[Saved dataset items]
+ + +

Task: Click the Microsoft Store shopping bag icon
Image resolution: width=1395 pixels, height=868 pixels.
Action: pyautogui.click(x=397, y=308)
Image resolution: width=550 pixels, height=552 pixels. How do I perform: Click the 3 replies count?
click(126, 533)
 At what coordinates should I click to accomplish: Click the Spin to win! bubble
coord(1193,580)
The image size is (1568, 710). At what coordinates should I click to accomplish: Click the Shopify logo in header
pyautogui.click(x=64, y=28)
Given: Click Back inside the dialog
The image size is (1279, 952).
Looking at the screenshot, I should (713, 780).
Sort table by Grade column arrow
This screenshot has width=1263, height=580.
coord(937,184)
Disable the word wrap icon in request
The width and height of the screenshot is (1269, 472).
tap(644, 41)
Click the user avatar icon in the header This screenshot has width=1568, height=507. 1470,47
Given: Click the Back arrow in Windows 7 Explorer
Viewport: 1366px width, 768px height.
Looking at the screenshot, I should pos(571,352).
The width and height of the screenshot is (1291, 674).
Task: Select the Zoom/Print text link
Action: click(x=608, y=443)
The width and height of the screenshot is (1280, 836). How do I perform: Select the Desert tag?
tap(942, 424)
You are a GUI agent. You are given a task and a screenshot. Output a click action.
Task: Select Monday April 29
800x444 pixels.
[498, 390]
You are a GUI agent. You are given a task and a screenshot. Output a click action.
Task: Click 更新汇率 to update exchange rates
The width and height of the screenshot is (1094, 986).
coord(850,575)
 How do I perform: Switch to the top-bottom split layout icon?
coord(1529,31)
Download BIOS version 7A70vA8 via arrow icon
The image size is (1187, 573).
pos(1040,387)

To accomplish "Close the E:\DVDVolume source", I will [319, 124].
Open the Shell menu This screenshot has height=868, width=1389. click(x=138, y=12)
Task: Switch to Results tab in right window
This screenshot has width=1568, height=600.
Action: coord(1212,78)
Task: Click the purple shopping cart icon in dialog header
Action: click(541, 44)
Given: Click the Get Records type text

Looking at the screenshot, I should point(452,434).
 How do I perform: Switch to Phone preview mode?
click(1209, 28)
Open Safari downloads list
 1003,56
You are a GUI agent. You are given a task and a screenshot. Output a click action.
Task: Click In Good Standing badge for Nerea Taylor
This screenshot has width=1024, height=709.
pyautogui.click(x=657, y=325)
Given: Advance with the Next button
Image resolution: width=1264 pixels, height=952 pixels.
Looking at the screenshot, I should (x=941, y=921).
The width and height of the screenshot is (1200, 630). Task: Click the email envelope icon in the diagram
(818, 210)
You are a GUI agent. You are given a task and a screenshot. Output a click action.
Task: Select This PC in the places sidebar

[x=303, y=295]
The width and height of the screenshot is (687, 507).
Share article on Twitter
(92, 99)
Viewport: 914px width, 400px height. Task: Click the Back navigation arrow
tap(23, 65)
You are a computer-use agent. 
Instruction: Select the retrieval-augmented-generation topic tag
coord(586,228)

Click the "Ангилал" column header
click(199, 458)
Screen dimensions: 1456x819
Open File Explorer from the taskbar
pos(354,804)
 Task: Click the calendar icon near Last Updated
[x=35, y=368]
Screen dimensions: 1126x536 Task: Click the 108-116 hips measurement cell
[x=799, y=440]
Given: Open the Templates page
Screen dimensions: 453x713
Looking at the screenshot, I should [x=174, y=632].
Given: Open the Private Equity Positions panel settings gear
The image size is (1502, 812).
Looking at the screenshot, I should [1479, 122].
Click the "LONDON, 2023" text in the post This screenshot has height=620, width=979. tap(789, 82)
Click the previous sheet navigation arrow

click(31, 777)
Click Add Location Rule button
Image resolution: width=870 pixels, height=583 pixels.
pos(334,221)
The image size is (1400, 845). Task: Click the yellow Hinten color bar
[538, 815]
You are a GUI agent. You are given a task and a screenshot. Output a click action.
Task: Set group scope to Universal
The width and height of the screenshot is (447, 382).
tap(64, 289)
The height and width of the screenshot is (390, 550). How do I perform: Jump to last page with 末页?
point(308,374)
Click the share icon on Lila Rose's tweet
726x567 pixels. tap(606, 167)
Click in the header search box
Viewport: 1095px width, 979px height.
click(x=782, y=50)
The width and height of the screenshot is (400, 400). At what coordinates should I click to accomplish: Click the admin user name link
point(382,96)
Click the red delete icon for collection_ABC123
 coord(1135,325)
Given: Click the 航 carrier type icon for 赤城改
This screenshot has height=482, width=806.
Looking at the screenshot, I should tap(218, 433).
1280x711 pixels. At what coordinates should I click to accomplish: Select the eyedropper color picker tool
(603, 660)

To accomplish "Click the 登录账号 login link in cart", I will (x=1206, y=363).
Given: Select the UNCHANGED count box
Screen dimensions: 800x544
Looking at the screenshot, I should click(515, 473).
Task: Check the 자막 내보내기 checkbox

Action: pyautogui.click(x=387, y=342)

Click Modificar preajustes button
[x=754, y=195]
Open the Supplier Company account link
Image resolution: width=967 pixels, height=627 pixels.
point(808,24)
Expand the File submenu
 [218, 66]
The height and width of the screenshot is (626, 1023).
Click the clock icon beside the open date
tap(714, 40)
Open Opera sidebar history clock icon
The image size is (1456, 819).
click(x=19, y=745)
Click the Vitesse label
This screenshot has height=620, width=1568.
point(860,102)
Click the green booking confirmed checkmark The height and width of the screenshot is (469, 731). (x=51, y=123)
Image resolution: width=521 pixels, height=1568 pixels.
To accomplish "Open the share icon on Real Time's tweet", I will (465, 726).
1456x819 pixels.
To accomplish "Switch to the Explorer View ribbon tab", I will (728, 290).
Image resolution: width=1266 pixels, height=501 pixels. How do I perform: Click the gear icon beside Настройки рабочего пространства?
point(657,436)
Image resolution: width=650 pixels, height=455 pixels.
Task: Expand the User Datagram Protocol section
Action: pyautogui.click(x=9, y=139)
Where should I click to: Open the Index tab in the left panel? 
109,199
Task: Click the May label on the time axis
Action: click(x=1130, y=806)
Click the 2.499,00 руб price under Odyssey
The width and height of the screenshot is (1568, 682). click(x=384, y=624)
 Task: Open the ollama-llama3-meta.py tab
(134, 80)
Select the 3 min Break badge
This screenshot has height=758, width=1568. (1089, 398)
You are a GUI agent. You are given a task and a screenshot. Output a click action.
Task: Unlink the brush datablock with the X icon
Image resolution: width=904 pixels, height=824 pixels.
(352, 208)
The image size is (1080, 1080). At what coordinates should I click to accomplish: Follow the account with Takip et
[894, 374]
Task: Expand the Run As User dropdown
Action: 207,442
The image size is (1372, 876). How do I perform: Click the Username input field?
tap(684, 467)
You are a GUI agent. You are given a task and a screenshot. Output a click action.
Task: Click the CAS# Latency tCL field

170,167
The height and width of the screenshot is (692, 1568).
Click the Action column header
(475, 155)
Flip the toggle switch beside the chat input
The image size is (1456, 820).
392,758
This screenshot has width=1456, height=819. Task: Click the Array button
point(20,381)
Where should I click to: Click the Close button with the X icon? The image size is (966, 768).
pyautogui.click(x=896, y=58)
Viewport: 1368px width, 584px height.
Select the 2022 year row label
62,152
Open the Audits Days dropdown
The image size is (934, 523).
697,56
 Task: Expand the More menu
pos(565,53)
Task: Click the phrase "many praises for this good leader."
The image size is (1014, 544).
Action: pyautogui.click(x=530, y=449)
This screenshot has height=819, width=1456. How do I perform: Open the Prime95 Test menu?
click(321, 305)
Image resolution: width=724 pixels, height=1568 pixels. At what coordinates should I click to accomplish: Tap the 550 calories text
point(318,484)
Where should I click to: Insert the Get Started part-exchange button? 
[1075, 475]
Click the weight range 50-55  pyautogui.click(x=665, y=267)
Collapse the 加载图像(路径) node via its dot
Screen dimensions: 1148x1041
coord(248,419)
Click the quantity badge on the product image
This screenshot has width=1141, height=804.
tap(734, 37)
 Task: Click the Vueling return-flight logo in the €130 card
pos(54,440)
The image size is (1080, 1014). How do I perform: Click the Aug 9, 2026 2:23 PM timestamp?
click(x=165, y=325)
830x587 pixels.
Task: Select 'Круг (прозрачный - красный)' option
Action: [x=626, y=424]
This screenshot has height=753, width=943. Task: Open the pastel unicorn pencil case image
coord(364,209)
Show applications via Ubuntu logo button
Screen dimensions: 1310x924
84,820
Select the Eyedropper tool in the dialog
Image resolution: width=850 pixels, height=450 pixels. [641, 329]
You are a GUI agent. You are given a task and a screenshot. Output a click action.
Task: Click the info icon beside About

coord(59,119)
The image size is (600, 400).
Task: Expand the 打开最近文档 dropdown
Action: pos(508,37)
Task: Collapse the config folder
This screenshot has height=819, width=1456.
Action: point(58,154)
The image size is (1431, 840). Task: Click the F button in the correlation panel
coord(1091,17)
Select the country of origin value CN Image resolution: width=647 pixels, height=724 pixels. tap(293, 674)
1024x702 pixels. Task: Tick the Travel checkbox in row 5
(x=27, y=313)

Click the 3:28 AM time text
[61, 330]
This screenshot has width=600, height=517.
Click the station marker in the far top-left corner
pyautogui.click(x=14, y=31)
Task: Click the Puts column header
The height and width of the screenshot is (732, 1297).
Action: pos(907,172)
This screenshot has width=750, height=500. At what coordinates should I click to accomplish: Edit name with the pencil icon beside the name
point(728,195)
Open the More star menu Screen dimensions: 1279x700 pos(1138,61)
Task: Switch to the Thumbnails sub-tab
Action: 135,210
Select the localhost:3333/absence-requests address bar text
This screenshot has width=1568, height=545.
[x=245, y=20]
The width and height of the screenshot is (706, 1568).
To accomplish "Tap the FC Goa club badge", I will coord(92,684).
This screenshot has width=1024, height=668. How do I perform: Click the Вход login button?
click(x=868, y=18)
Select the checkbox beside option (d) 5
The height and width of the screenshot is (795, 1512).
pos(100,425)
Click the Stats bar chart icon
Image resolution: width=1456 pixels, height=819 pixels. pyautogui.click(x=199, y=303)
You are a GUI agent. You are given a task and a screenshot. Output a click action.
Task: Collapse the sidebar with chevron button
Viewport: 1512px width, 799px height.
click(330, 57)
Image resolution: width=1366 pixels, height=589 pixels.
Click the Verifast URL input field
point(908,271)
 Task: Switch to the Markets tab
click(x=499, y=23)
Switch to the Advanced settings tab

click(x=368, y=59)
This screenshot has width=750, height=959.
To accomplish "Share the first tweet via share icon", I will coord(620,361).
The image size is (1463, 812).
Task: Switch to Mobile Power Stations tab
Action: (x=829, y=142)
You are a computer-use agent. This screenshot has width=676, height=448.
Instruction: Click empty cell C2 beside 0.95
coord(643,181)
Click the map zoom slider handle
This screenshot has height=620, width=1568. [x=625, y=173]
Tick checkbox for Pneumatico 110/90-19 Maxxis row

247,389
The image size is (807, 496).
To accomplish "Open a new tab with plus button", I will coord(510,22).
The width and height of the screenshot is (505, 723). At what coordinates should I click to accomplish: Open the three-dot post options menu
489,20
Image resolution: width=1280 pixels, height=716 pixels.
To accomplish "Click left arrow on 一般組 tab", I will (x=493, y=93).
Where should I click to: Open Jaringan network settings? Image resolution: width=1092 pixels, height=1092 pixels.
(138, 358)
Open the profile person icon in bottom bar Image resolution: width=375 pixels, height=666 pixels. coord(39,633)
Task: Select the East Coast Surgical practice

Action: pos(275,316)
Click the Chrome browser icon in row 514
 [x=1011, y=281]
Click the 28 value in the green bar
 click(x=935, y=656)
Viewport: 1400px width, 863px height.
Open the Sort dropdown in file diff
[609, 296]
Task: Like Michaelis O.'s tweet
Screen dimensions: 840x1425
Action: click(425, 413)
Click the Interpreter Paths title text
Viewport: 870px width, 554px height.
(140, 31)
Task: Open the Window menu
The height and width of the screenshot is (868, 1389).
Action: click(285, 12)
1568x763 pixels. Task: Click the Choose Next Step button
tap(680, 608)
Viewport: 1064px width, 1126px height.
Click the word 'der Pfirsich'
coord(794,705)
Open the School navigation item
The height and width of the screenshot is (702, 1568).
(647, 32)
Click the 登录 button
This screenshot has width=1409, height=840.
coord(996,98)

+ + +

--- TASK TO COMPLETE ---
Write out only the part of the entries that opens with the line containing "Select the Eyedropper tool in the dialog" and closes with the line containing "pyautogui.click(x=14, y=31)", putting "check box" wherever "checkbox" appears and leaving everything else as is.

--- SOLVED EXERCISE ---
Select the Eyedropper tool in the dialog
Image resolution: width=850 pixels, height=450 pixels. [641, 329]
You are a GUI agent. You are given a task and a screenshot. Output a click action.
Task: Click the info icon beside About

coord(59,119)
The image size is (600, 400).
Task: Expand the 打开最近文档 dropdown
Action: pos(508,37)
Task: Collapse the config folder
This screenshot has height=819, width=1456.
Action: point(58,154)
The image size is (1431, 840). Task: Click the F button in the correlation panel
coord(1091,17)
Select the country of origin value CN Image resolution: width=647 pixels, height=724 pixels. tap(293, 674)
1024x702 pixels. Task: Tick the Travel check box in row 5
(x=27, y=313)

Click the 3:28 AM time text
[61, 330]
This screenshot has width=600, height=517.
Click the station marker in the far top-left corner
pyautogui.click(x=14, y=31)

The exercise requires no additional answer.